Ciertamente, ningún colectivo ha sufrido tanto por esta reducción de los derechos políticos y civiles como la oposición. El uso de la justicia para reprimir la discrepancia política es ya tan incuestionable que no hay forma de enmascararla y se manifiesta en que un número considerablemente alto de opositores (gobernadores, alcaldes, jefes de partidos políticos, legisladores, etc.) arrastran procesos judiciales, en algunos casos incluso decenas de ellos y por primera vez desde 1982 se han vuelto a escuchar historias sobre políticos detenidos, perseguidos o asilados y de ciudadanos bolivianos que son reconocidos como refugiados por terceros países. Sobra insistir en que esta situación, además del impacto personal que conlleva, disminuye extraordinariamente la calidad general de la democracia en la medida que perturba la convivencia y tarde o temprano daña su carácter competitivo. Es bueno recordar que, al menos en términos cualitativos, la oposición es una parte tan importante del pueblo como lo puede ser el oficialismo y que al agredirla se termina afectando la soberanía popular. Ciertamente, esta compresión de las libertades y de los derechos políticos, aunque es muy grave, no es, ni mucho menos, total ni ha minado irreversiblemente la competitividad del sistema. Es decir, que aún existe una oposición activa y también la posibilidad de competencia electoral. Por ello, en última instancia deben ser los ciudadanos los que, mediante su voto, decidan si es conveniente o no asumir menos libertad y peores derechos políticos en nombre de la justicia social o de la promesa de mejores condiciones económicas.

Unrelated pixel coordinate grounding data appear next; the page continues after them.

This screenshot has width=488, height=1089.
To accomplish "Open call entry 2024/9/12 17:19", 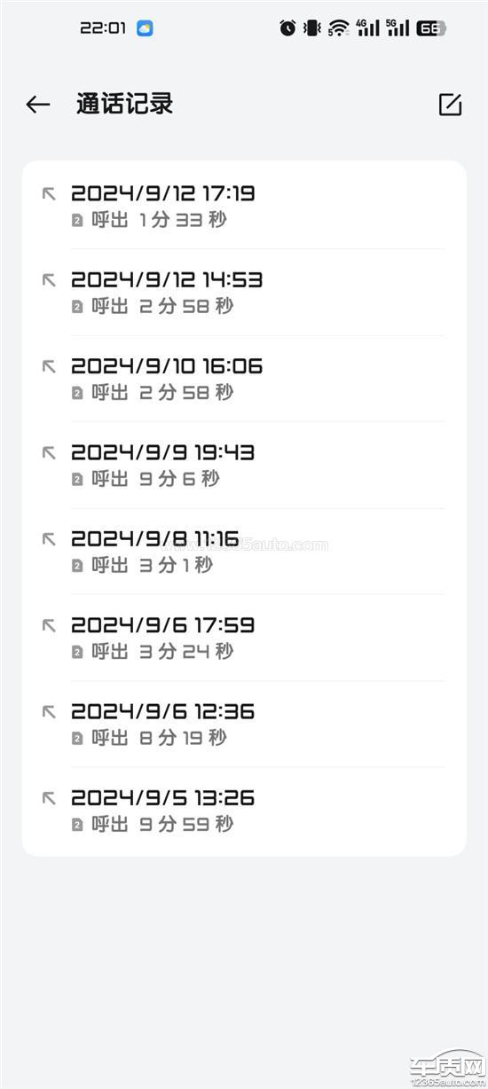I will coord(244,206).
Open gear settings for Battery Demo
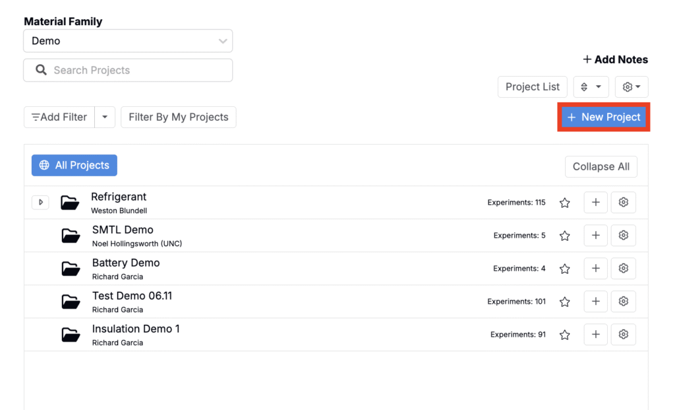Viewport: 675px width, 410px height. pos(623,268)
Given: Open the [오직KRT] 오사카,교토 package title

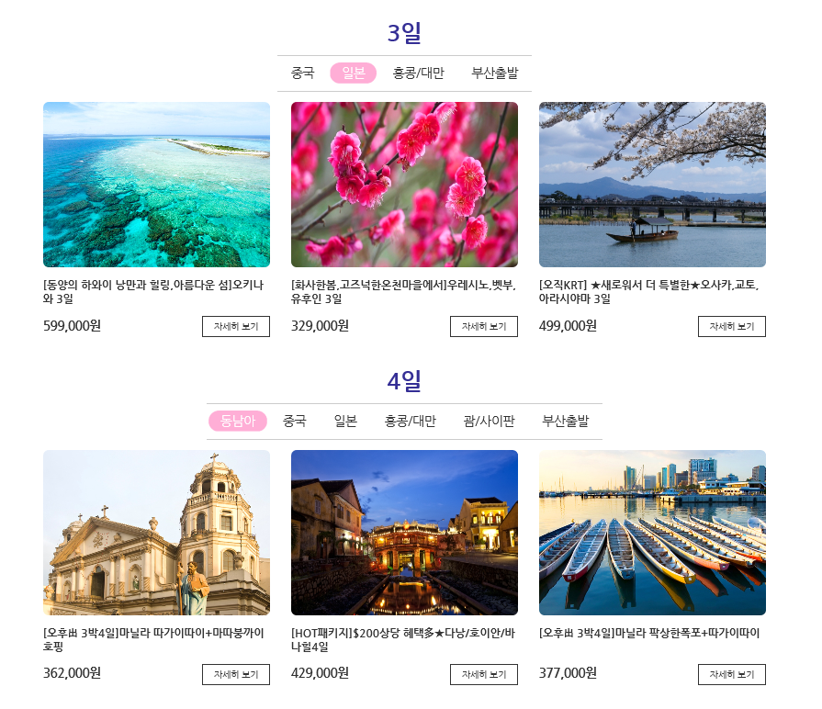Looking at the screenshot, I should point(649,292).
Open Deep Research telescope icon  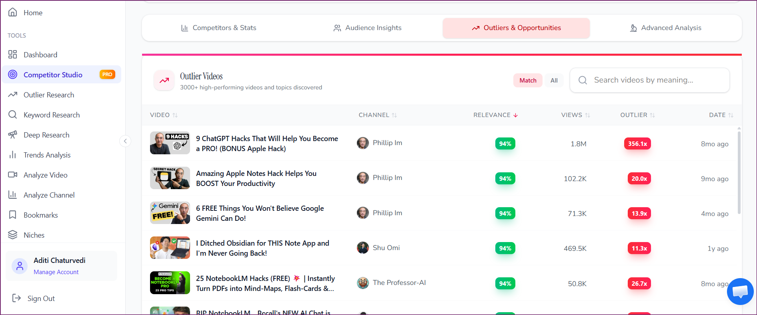(x=13, y=135)

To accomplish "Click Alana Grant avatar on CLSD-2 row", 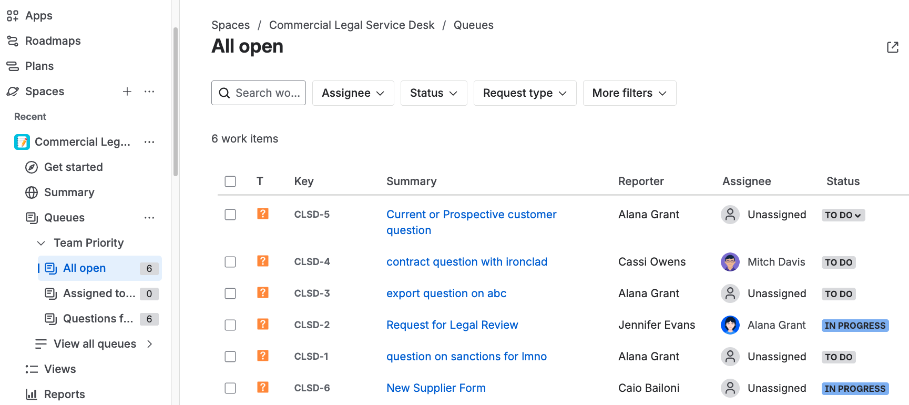I will coord(730,325).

En 1982 los bolivianos recuperaron las libertades y en 2005 la representación. Si bien ambos logros no parecen ser, por el momento, acumulativos, sí demuestran la capacidad (y la sabiduría) del pueblo boliviano para comprender adecuadamente sus necesidades democráticas y para actuar en consecuencia. Cómo toda construcción compleja, la edificación de la democracia boliviana pasa por avances, retrocesos y nuevos avances, pero en general queda, como legado, la madurez democrática del pueblo y su disposición a mantener vigente un sistema que ya ha durado treinta años y que debe quedarse durante mucho tiempo más, porque, pese a sus muchos defectos, no hay duda de que es el mejor de los sistemas conocidos.